Let me tell you this, I used to joke around in my family in just this manner, but when I became a Baha'i I started to feel guilty about it. A Baha'i is not supposed to tell an untruth under any circumstances, I told myself, so I had better cut back. Okay, admittedly, I probably took it to an extreme that would have shocked the Guardian. As the ghost of his father told Hamlet,


"I could a tale unfold whose lightest word
Would harrow up thy soul, freeze thy young blood,
Make thy two eyes, like stars, start from their spheres,
Thy knotted and combined locks to part
And each particular hair to stand on end,
Like quills upon the fretful porpentine."


So it is probably just as well that I had been under the moderating influence of the Faith for a few years when I came across this passage in Ruhiyyih Khanum's book for the first time. After reading it for the first time I felt a bit less guilty about my practical joking, but fortunately I never brought the level back up to where it had been before.

Anyway, all this is by way of prologue to a continuing problem in our Baha'i family. When the time comes for our prayers and reading before retiring at night, there is always a struggle. Tommy, 7 years old, is especially reluctant, and each, including the better half, have their own way of resisting. Sometimes it is mumbling, sometimes slurring, sometimes fumbling, but there is always a conflict of some kind. To say that we ever attain a prayerful attitude would be, well, it would top the whoppers the Guardian told Ruhiyyih Khanum. If I filmed what goes on and edited it all together I could easily make up a line crossing, barrier breaking family performance that would fit well into anybody's Baha'i Aristocrats joke.

I had tried everything, lecturing, cajoling, severity, tolerance, indulgence, kindness, and nothing had any effect. Finally I had an inspiration. Why not try humor? It hit me that Silvie, who especially loves jokes, would do almost anything to hear a good joke. So I picked up this book that she had borrowed from St. Paul's Anglican Church library, which is located right by the place their piano lessons take place, called "An Encyclopedia of Humor; Thousands of humorous stories, jokes, anecdotes and one-liners, up-to-date and categorized for easy use," by Lowell D. Streiker, and I offered the kids a reward.

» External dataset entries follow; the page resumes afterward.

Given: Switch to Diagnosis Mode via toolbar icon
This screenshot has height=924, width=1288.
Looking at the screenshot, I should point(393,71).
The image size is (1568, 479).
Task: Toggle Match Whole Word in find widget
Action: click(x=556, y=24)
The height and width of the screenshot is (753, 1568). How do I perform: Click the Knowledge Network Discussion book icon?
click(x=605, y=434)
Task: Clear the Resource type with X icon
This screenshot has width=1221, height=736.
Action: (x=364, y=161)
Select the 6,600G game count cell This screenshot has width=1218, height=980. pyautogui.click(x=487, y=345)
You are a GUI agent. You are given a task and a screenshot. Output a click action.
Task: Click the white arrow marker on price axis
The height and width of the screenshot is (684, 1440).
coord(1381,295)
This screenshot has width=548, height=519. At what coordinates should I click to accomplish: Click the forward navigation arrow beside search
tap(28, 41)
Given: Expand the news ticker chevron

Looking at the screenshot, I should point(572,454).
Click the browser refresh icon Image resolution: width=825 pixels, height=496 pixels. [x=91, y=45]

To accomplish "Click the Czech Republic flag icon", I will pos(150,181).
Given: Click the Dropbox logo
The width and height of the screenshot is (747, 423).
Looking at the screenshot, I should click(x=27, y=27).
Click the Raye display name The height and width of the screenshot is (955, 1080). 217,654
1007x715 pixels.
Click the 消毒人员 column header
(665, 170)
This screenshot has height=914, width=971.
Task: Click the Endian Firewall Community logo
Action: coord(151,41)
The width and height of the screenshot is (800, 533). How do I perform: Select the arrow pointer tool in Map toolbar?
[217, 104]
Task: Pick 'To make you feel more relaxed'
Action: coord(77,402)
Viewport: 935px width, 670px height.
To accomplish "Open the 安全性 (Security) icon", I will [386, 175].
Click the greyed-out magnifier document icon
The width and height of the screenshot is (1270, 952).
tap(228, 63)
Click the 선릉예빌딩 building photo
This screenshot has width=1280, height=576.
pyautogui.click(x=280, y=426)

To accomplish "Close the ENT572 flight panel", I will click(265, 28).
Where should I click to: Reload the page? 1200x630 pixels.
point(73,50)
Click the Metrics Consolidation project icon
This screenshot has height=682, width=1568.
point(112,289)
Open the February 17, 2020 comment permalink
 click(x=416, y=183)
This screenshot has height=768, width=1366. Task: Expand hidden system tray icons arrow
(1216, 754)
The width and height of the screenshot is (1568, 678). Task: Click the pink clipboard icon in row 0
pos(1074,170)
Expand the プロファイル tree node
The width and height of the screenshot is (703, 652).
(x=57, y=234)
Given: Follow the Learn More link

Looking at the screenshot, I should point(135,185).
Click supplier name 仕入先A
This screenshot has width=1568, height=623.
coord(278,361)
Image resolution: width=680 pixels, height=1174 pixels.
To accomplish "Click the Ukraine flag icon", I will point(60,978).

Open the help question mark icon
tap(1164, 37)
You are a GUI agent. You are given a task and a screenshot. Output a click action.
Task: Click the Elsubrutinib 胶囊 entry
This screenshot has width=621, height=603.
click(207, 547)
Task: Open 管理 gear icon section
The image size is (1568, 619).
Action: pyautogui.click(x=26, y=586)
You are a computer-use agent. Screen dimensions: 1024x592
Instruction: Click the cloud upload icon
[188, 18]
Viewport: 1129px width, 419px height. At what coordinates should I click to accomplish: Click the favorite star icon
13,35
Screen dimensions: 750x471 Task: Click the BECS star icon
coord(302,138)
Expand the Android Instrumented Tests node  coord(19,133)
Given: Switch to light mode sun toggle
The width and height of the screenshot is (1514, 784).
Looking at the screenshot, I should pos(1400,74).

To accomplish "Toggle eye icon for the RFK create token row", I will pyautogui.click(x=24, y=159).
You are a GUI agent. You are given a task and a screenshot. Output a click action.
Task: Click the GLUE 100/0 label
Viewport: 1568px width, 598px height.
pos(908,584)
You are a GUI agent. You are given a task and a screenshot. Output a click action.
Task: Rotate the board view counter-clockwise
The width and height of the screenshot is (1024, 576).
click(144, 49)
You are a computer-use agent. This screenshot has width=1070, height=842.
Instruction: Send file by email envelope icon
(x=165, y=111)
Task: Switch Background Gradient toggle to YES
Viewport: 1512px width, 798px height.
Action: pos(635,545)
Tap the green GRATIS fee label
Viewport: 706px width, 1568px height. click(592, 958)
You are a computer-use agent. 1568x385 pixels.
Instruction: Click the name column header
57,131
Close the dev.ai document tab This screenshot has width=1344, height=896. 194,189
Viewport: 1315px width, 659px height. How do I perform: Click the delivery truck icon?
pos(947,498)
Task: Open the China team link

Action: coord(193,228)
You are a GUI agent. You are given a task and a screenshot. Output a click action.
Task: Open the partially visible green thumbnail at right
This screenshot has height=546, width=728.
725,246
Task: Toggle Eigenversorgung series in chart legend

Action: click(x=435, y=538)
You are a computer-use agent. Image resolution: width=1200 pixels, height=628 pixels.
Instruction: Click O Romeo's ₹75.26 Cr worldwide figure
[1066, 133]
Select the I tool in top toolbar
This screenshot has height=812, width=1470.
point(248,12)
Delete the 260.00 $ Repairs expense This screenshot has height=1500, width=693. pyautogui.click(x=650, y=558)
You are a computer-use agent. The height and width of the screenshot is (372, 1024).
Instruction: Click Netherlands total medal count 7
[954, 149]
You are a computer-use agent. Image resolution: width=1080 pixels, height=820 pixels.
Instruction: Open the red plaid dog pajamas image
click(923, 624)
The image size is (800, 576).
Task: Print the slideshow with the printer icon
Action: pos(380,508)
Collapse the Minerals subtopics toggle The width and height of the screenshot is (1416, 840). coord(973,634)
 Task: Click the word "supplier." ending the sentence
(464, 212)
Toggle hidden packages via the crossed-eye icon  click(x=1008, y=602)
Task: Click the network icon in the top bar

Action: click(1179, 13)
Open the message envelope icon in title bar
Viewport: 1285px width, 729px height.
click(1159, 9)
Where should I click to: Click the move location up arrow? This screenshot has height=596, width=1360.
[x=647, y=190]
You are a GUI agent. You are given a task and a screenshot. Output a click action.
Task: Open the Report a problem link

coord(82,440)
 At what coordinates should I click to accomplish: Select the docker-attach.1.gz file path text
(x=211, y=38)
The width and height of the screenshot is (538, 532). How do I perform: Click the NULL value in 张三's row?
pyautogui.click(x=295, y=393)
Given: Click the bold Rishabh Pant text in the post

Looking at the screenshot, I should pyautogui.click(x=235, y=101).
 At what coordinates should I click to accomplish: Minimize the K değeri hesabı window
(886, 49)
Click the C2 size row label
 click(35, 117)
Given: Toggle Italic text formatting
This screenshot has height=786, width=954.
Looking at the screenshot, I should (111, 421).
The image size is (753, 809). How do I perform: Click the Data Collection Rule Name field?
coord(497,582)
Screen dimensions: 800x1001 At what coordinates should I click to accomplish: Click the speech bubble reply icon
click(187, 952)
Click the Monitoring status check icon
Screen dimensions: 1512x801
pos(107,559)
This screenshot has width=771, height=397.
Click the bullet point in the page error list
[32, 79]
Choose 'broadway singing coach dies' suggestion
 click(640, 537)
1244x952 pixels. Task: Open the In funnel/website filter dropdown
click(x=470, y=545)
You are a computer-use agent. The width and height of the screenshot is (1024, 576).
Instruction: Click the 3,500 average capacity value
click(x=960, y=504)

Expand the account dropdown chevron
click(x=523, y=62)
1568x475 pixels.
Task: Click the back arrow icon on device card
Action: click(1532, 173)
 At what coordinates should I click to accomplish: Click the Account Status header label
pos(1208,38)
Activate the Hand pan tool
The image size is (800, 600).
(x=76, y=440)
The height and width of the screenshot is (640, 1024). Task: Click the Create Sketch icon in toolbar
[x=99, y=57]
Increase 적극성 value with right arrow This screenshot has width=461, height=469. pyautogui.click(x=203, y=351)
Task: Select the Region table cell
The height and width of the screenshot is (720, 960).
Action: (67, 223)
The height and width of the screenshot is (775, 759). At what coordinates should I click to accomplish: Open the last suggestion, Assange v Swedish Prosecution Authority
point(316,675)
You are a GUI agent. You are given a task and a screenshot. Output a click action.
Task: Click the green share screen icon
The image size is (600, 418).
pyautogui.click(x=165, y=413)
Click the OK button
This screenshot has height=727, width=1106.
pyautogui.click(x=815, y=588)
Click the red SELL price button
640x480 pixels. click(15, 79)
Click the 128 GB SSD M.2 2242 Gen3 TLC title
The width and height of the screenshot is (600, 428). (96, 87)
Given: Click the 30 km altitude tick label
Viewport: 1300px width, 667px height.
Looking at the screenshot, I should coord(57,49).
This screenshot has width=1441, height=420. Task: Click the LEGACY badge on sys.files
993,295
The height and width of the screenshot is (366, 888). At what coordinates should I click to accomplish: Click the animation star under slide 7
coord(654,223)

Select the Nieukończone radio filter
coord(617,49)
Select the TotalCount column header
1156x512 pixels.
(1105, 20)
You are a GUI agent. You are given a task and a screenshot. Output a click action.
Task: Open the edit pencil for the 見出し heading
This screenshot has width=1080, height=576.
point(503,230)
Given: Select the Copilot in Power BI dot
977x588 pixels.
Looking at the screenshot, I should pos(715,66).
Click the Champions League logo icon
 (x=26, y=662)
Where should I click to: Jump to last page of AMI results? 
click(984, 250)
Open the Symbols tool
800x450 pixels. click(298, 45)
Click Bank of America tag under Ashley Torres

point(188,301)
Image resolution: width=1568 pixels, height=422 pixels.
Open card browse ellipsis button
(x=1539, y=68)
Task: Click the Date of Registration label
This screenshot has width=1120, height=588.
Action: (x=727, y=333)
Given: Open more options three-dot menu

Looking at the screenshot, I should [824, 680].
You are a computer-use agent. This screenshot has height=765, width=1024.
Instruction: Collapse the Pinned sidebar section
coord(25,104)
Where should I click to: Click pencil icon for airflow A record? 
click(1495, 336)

For every prayer or reading that you say right, with feeling, I said, I will read one joke out of this book. To my surprise, they took the bait. I read four jokes that night, one for each of their prayers and readings, which were, relatively speaking, perfect. They were delighted with that reward, and now I do that regularly. Not every night do I read four jokes, some only two, some none, but still there is a noticeable improvement.

Their favorite joke from this book, written for a Christian readership, is about some kids who get a hamster called "Danny." They do not clean the cage or feed it, so the mother tells them she is going to give Danny away to another home. They take the loss of their pet with surprising calm, until the mother realizes that they thought she had said "Daddy." Isn't it always the way? The father gets to be the butt of the jokes. Needless to say, I was deeply offended at their uproarious laughter. Then I told the Master's reminiscence of how the prisoners of Akka, after a day of the most horrible suffering and deprivation, would end each day by sitting around and having everybody tell a funny thing that happened to them that day. They would all laugh uproariously, and that release is probably why they survived that horrible life for so long. We tried to do the same, each tell something funny about our day, and that too has helped alleviate our chronic resistance to duty.

What I would like to do is read some Baha'i jokes as a reward and relief at this evening time. I have heard a few Baha'i jokes but not enough to fill a book, especially not one of the girth and weight of this Christian "Encyclopedia of Humor." Such a volume would be nice to have at bedtime. Do any readers know of a good Baha'i joke that they would like to share?

 

1 comment:

Jeanine H said...

I sent a few extracts from this blog (with credit) to my son who struggles with his two kids at prayer time. Thanks for the reflections and ideas!